The most regretful people on earth are those who felt the call to creative work, who felt their own creative power restive and uprising, and gave to it neither power nor time.

So quickly, without a moment’s warning, does the miraculous swerve and point to us, demanding that we be its willing servant.

To observe with passion, to think with patience, to live always caringly.

We should look—we must look—for that is the liquor of life, that brooding upon issues, that attention to thought even as we weed the garden or milk the cow.

The palace of knowledge is different from the palace of discovery, in which I am, truly, a Copernicus. The world is not what I thought, but different, and more!

Terror is naturally and abundantly part of life, part of even the most becalmed, intelligent, sunny life.

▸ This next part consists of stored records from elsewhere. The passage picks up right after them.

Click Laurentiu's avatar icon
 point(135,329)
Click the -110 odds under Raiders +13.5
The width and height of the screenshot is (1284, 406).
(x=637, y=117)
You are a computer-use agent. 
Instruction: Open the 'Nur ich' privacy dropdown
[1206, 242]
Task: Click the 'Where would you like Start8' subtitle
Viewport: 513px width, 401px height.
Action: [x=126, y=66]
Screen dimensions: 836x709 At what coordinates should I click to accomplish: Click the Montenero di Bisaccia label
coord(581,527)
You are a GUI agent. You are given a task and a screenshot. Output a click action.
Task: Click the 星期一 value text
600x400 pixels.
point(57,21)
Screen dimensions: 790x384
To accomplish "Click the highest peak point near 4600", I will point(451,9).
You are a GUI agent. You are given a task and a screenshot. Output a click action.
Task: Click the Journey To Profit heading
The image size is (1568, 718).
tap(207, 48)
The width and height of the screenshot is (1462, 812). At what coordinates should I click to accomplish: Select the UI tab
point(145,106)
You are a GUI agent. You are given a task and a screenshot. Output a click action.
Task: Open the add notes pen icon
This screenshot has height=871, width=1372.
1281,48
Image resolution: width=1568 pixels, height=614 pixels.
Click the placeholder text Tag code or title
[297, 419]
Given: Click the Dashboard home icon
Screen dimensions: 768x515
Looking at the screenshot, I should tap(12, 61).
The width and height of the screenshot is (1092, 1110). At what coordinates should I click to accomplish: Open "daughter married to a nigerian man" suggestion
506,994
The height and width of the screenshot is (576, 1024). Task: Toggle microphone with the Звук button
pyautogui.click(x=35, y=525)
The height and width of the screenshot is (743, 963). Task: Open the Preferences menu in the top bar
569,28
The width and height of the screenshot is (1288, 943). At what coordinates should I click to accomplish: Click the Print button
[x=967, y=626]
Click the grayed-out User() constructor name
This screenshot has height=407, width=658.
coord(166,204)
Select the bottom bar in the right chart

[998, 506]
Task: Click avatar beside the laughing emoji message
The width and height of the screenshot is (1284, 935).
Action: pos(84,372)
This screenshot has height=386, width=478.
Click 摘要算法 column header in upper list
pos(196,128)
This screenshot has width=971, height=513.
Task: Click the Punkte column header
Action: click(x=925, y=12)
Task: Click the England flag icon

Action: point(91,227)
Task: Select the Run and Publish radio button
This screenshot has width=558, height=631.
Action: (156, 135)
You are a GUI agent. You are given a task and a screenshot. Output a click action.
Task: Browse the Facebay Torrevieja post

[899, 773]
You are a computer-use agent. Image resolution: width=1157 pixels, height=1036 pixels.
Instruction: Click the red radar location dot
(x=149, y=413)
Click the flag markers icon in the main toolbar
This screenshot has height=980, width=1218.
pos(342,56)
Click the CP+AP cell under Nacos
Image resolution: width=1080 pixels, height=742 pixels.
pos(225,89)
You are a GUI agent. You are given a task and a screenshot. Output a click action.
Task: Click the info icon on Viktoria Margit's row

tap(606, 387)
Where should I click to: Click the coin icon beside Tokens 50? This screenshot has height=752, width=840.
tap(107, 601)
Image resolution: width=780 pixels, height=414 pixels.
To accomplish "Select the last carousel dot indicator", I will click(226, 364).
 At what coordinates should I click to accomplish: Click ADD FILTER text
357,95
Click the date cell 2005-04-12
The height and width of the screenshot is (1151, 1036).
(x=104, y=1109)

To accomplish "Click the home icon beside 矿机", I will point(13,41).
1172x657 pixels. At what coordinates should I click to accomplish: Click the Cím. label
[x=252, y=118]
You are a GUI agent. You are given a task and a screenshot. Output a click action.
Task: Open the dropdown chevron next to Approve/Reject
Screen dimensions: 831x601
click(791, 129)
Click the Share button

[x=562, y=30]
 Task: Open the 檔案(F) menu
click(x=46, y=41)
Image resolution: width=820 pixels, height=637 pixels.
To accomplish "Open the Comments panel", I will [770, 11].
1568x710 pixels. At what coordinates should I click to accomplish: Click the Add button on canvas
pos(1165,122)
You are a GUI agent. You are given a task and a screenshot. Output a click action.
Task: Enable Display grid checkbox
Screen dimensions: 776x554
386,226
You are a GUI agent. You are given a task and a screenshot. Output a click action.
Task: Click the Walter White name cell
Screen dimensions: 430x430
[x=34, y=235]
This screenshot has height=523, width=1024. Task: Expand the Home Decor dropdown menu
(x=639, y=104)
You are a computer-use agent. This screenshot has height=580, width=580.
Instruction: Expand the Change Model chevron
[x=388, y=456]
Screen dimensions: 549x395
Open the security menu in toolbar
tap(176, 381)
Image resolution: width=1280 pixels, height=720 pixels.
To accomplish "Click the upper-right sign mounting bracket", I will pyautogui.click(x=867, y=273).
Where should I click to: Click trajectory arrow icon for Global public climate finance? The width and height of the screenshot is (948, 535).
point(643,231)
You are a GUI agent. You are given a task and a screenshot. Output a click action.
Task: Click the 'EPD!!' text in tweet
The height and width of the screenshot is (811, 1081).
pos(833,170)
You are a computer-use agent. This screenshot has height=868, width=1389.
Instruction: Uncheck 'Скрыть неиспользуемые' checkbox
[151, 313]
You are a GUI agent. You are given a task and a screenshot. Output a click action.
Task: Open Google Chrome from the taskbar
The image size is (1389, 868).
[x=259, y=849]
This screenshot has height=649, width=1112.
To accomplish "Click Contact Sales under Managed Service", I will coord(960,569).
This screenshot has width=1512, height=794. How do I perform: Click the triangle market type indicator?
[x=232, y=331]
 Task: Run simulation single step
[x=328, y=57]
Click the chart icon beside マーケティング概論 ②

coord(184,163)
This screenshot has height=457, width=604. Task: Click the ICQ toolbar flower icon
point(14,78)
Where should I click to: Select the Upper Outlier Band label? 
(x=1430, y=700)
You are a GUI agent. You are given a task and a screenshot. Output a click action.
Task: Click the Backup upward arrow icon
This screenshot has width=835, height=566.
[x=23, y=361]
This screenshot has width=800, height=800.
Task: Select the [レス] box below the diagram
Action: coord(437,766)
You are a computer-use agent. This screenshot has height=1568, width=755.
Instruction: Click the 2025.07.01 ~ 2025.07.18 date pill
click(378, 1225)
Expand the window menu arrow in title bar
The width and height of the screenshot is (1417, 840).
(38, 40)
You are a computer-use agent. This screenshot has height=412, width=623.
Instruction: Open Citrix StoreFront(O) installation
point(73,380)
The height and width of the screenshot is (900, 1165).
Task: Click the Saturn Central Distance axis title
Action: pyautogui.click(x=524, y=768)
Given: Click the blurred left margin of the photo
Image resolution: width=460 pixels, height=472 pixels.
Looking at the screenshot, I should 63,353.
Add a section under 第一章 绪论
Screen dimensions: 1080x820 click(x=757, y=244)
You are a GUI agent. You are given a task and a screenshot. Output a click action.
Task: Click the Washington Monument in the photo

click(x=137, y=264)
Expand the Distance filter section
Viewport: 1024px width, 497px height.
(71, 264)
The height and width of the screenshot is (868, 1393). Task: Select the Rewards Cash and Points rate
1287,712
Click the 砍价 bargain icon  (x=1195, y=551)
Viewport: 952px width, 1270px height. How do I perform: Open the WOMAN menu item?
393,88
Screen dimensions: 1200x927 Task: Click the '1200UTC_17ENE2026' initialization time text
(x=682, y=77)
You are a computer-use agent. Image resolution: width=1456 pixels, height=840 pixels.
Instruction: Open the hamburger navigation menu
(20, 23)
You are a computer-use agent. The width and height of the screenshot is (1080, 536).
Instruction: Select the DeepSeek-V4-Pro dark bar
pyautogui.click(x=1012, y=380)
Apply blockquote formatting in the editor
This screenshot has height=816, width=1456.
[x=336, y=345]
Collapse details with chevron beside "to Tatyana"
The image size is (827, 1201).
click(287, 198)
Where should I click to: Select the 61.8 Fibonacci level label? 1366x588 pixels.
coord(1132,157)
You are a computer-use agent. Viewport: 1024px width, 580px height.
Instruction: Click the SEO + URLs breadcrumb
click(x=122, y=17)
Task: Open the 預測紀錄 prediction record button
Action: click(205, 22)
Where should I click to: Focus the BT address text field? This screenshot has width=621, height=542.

Knowledge has entertained me and it has shaped me and it has failed me. Something in me still starves. In what is probably the most serious inquiry of my life, I have begun to look past reason, past the provable, in other directions. Now I think there is only one subject worth my attention and that is the precognition of the spiritual side of the world and, within this recognition, the condition of my own spiritual state. I am not talking about having faith necessarily, although one hopes to. What I mean by spirituality is not theology, but attitude. Such interest nourishes me beyond the finest compendium of facts. In my mind now, in any comparison of demonstrated truths and unproven but vivid intuitions, the truths lose.

Play is never far from the impress of the creative drive, never far from the happiness of discovery.

I was playing. I was whimsical, absorbed, happy. Let me always be who I am, and then some.